KUTIPAN DOKUMEN

= = =

Presiden Joko Widodo (Jokowi) mengungkapkan, berbagai tantangan dihadapi dalam upaya penanganan pandemi Covid-19 di Indonesia. Salah satunya, mengendalikan kondisi kesehatan sekaligus perekonomian pada saat bersamaan.
Jokowi bercerita, pada awal pandemi, tidak ada negara di dunia yang memiliki pengalaman maupun standar dalam menangani situasi tersebut. Hal ini berimbas pada turbulensi atau guncangan ekonomi.
"Bagaimana mengendalikan kesehatan dan ekonomi, pandemi versus ekonomi? Bukan hal yang mudah," kata Jokowi dalam sambutannya pada "Mandiri Investment Forum" yang disiarkan kanal YouTube Sekretariat Presiden, Rabu (1/2).
Jokowi sempat kebingungan dalam memenuhi stok masker, alat pelindung diri (APD), hingga ventilator yang menjadi kebutuhan masyarakat maupun tenaga kesehatan (nakes). Jokowi dan para menteri bahkan sampai tak tidur pada awal pandemi Covid-19 di Indonesia.
"Ngurusi pandemi saja enggak pernah tidur kita. Tanya ini tokoh-tokohnya ada di sini semua, Pak Airlangga, Pak Luhut, Pak Erick. Untungnya enggak sampe kurus badannya," seloroh Jokowi.

= = =

DATA UNTUK DIPERIKSA

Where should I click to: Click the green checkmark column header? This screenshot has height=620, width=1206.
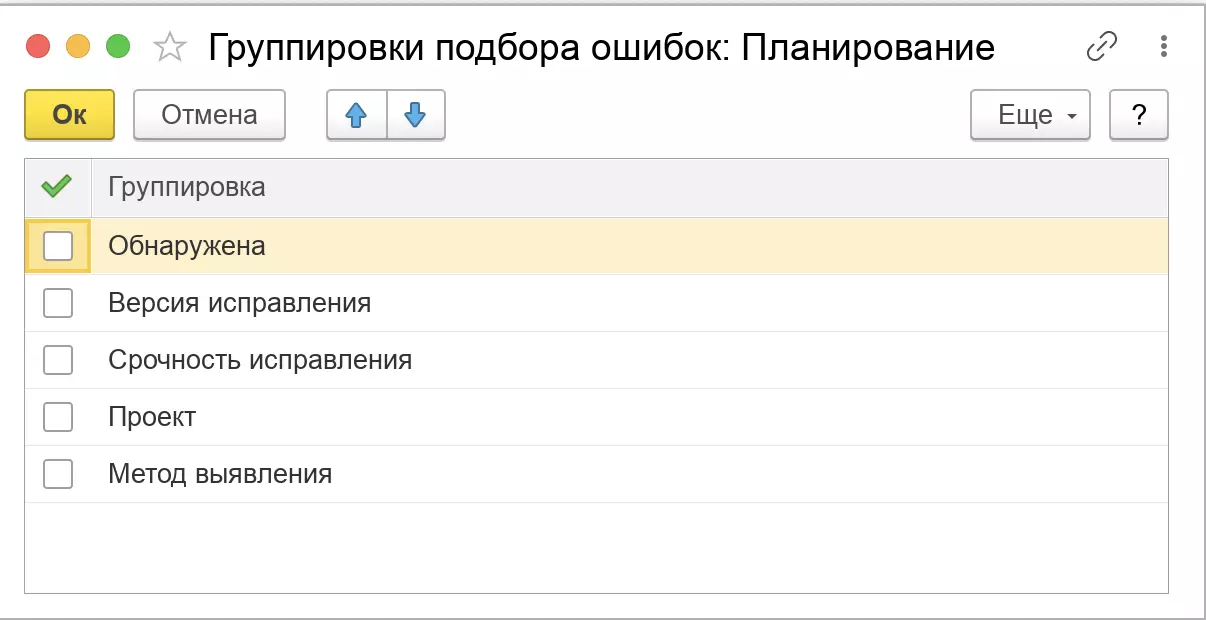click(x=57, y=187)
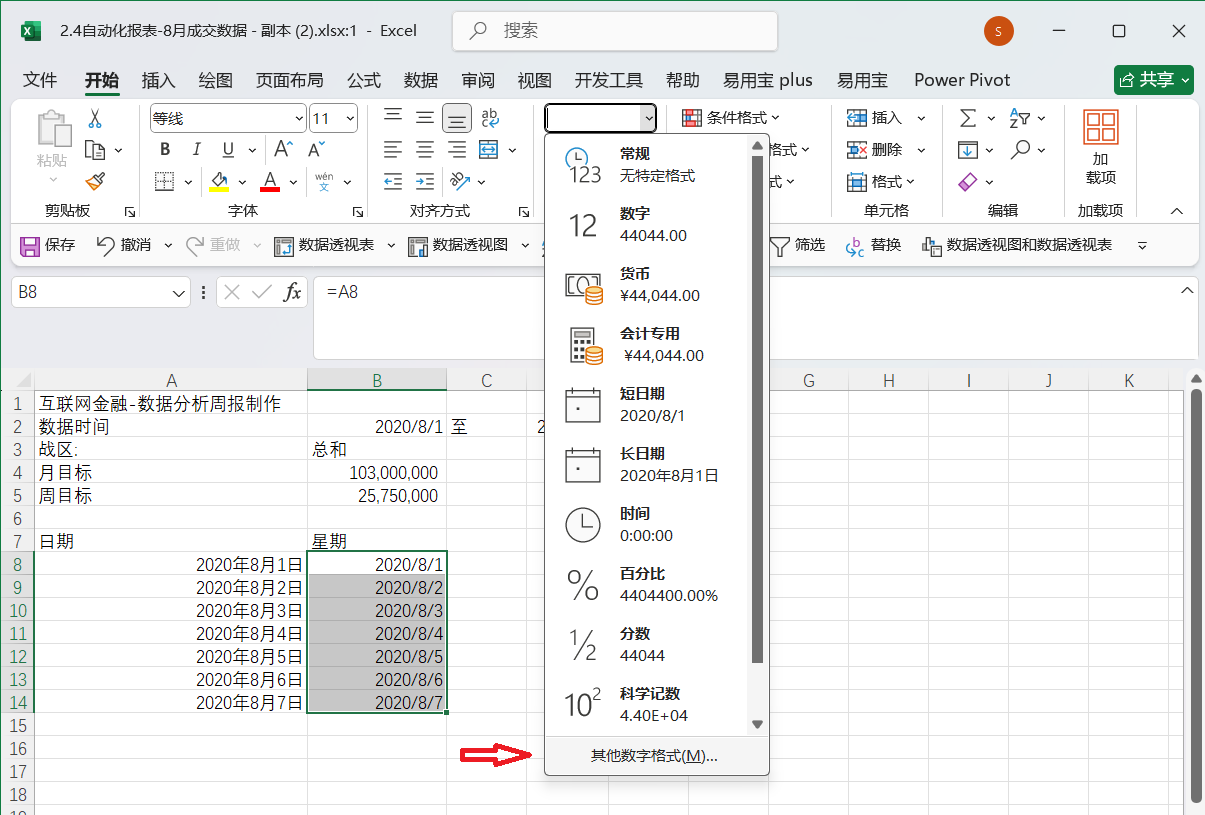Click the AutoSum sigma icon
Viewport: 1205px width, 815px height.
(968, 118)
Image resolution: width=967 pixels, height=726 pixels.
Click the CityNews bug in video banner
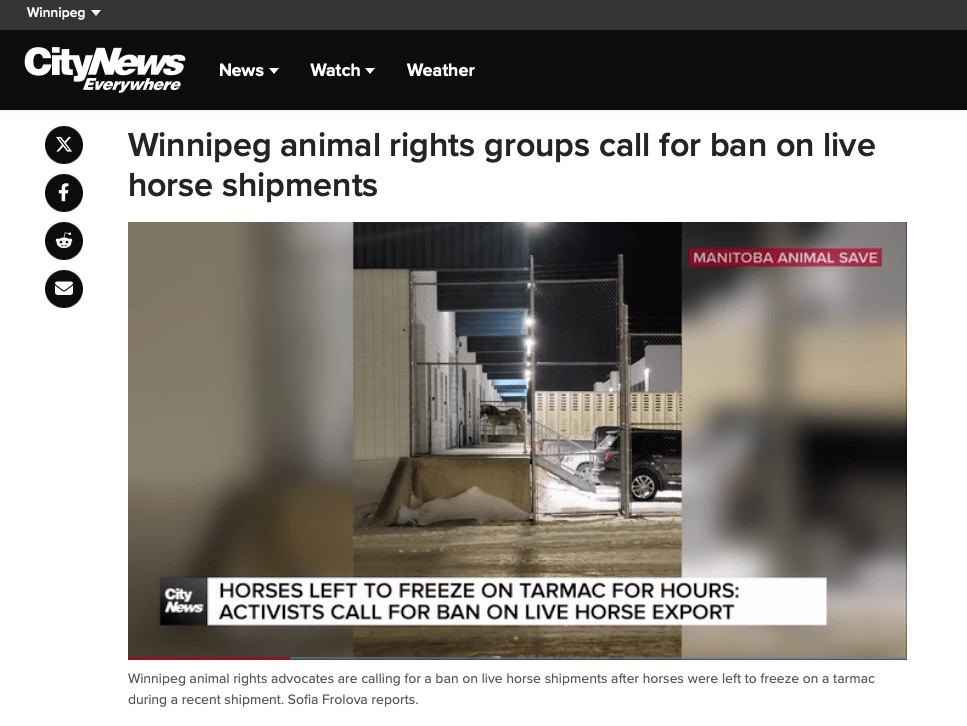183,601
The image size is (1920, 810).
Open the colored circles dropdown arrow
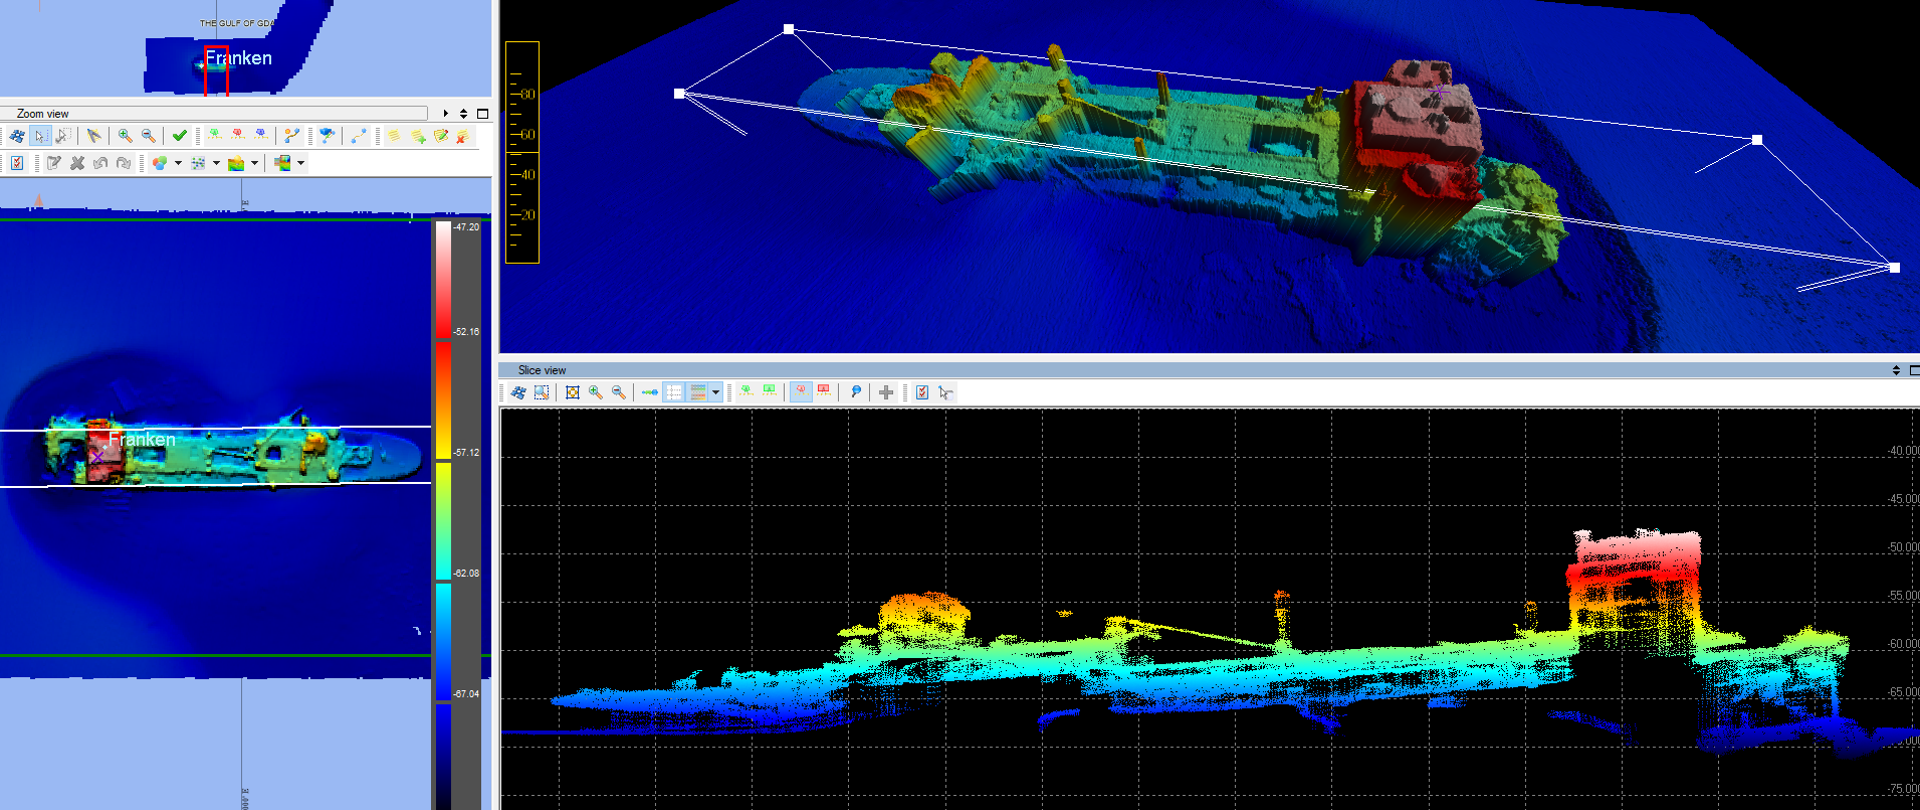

= = =

TUGAS 1
Jawablah pertanyaan berikut berdasarkan kutipan dokumen tentang penanganan pandemi:
(a) Pada acara apa Jokowi menyampaikan sambutannya?
(b) Kanal apa yang menyiarkan sambutan tersebut?
(c) Barang apa saja yang stoknya sempat membuat Jokowi kebingungan?
TUGAS 2
Cetak bagian kutipan dokumen yang dimulai pada kata-kata yang memuat "Presiden Joko Widodo" dan berakhir setelah "Presiden, Rabu (1/2).".

HASIL 1
(a) Mandiri Investment Forum.
(b) Kanal YouTube Sekretariat Presiden.
(c) Masker, alat pelindung diri (APD), dan ventilator.

HASIL 2
Presiden Joko Widodo (Jokowi) mengungkapkan, berbagai tantangan dihadapi dalam upaya penanganan pandemi Covid-19 di Indonesia. Salah satunya, mengendalikan kondisi kesehatan sekaligus perekonomian pada saat bersamaan.
Jokowi bercerita, pada awal pandemi, tidak ada negara di dunia yang memiliki pengalaman maupun standar dalam menangani situasi tersebut. Hal ini berimbas pada turbulensi atau guncangan ekonomi.
"Bagaimana mengendalikan kesehatan dan ekonomi, pandemi versus ekonomi? Bukan hal yang mudah," kata Jokowi dalam sambutannya pada "Mandiri Investment Forum" yang disiarkan kanal YouTube Sekretariat Presiden, Rabu (1/2).